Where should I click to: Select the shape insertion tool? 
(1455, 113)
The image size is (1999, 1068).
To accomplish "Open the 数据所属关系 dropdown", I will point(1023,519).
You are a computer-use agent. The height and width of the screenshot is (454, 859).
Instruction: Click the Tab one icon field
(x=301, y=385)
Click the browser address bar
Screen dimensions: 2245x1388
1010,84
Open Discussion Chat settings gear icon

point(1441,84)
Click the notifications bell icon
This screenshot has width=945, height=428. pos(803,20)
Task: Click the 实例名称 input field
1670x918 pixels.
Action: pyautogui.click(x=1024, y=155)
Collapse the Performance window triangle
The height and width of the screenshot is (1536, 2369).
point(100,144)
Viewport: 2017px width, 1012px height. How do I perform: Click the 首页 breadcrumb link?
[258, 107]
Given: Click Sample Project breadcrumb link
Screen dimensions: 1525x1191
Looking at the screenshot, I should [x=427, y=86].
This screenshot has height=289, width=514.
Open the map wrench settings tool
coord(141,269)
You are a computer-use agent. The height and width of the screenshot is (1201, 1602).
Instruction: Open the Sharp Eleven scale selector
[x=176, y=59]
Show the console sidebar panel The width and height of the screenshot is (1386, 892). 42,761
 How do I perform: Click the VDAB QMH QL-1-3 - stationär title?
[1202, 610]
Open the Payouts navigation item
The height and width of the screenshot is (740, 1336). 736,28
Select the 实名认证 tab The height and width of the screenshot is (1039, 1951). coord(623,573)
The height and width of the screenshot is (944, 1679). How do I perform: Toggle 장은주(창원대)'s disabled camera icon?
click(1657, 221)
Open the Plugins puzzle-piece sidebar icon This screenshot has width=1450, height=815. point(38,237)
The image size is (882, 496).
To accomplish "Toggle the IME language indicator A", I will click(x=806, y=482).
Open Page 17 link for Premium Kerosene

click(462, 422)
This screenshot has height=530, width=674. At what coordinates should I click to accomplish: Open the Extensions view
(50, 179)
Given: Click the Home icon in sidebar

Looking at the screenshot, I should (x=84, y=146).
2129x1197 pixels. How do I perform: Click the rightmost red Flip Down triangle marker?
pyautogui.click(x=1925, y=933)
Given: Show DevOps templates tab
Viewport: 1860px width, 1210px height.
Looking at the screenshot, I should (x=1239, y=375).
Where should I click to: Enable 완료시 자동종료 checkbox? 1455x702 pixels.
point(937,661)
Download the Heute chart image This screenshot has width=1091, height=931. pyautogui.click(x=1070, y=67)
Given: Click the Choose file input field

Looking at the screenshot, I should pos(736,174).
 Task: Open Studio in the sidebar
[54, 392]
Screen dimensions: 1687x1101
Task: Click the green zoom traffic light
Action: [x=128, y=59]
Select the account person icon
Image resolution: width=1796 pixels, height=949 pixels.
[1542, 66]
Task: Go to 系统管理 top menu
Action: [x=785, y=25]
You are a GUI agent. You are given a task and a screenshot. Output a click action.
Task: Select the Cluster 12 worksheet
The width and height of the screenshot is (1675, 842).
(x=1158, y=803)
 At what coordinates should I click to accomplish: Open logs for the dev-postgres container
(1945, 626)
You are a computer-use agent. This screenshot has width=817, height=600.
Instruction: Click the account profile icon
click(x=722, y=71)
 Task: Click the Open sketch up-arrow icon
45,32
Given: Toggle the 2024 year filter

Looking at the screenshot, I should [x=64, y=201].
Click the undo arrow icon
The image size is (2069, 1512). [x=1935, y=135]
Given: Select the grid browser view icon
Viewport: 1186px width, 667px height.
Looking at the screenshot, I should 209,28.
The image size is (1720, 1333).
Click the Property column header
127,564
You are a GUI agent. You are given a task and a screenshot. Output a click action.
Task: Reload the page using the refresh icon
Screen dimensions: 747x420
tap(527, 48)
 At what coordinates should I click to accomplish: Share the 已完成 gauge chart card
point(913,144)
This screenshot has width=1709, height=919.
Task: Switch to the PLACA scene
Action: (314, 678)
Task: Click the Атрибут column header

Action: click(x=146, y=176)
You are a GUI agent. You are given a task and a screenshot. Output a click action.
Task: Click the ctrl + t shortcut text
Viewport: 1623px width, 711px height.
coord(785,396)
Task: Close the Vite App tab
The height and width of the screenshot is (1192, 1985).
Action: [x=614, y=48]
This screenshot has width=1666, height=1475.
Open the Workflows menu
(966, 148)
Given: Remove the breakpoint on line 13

■ **REQUIRED ACTION**
Would it be possible to set down the full listing again, character for character?

■ **RESULT OF THIS TASK**
Where should I click to: Select the shape insertion tool? 
(1455, 113)
The image size is (1999, 1068).
To accomplish "Open the 数据所属关系 dropdown", I will point(1023,519).
You are a computer-use agent. The height and width of the screenshot is (454, 859).
Instruction: Click the Tab one icon field
(x=301, y=385)
Click the browser address bar
Screen dimensions: 2245x1388
1010,84
Open Discussion Chat settings gear icon

point(1441,84)
Click the notifications bell icon
This screenshot has width=945, height=428. pos(803,20)
Task: Click the 实例名称 input field
1670x918 pixels.
Action: pyautogui.click(x=1024, y=155)
Collapse the Performance window triangle
The height and width of the screenshot is (1536, 2369).
point(100,144)
Viewport: 2017px width, 1012px height. How do I perform: Click the 首页 breadcrumb link?
[258, 107]
Given: Click Sample Project breadcrumb link
Screen dimensions: 1525x1191
Looking at the screenshot, I should [x=427, y=86].
This screenshot has height=289, width=514.
Open the map wrench settings tool
coord(141,269)
You are a computer-use agent. The height and width of the screenshot is (1201, 1602).
Instruction: Open the Sharp Eleven scale selector
[x=176, y=59]
Show the console sidebar panel The width and height of the screenshot is (1386, 892). 42,761
 How do I perform: Click the VDAB QMH QL-1-3 - stationär title?
[1202, 610]
Open the Payouts navigation item
The height and width of the screenshot is (740, 1336). 736,28
Select the 实名认证 tab The height and width of the screenshot is (1039, 1951). coord(623,573)
The height and width of the screenshot is (944, 1679). How do I perform: Toggle 장은주(창원대)'s disabled camera icon?
click(1657, 221)
Open the Plugins puzzle-piece sidebar icon This screenshot has width=1450, height=815. point(38,237)
The image size is (882, 496).
To accomplish "Toggle the IME language indicator A", I will click(x=806, y=482).
Open Page 17 link for Premium Kerosene

click(462, 422)
This screenshot has height=530, width=674. At what coordinates should I click to accomplish: Open the Extensions view
(50, 179)
Given: Click the Home icon in sidebar

Looking at the screenshot, I should (x=84, y=146).
2129x1197 pixels. How do I perform: Click the rightmost red Flip Down triangle marker?
pyautogui.click(x=1925, y=933)
Given: Show DevOps templates tab
Viewport: 1860px width, 1210px height.
Looking at the screenshot, I should (x=1239, y=375).
Where should I click to: Enable 완료시 자동종료 checkbox? 1455x702 pixels.
point(937,661)
Download the Heute chart image This screenshot has width=1091, height=931. pyautogui.click(x=1070, y=67)
Given: Click the Choose file input field

Looking at the screenshot, I should pos(736,174).
 Task: Open Studio in the sidebar
[54, 392]
Screen dimensions: 1687x1101
Task: Click the green zoom traffic light
Action: [x=128, y=59]
Select the account person icon
Image resolution: width=1796 pixels, height=949 pixels.
[1542, 66]
Task: Go to 系统管理 top menu
Action: [x=785, y=25]
You are a GUI agent. You are given a task and a screenshot. Output a click action.
Task: Select the Cluster 12 worksheet
The width and height of the screenshot is (1675, 842).
(x=1158, y=803)
 At what coordinates should I click to accomplish: Open logs for the dev-postgres container
(1945, 626)
You are a computer-use agent. This screenshot has width=817, height=600.
Instruction: Click the account profile icon
click(x=722, y=71)
 Task: Click the Open sketch up-arrow icon
45,32
Given: Toggle the 2024 year filter

Looking at the screenshot, I should [x=64, y=201].
Click the undo arrow icon
The image size is (2069, 1512). [x=1935, y=135]
Given: Select the grid browser view icon
Viewport: 1186px width, 667px height.
Looking at the screenshot, I should 209,28.
The image size is (1720, 1333).
Click the Property column header
127,564
You are a GUI agent. You are given a task and a screenshot. Output a click action.
Task: Reload the page using the refresh icon
Screen dimensions: 747x420
tap(527, 48)
 At what coordinates should I click to accomplish: Share the 已完成 gauge chart card
point(913,144)
This screenshot has width=1709, height=919.
Task: Switch to the PLACA scene
Action: (314, 678)
Task: Click the Атрибут column header

Action: click(x=146, y=176)
You are a GUI agent. You are given a task and a screenshot. Output a click action.
Task: Click the ctrl + t shortcut text
Viewport: 1623px width, 711px height.
coord(785,396)
Task: Close the Vite App tab
The height and width of the screenshot is (1192, 1985).
Action: [x=614, y=48]
This screenshot has width=1666, height=1475.
Open the Workflows menu
(966, 148)
Given: Remove the breakpoint on line 13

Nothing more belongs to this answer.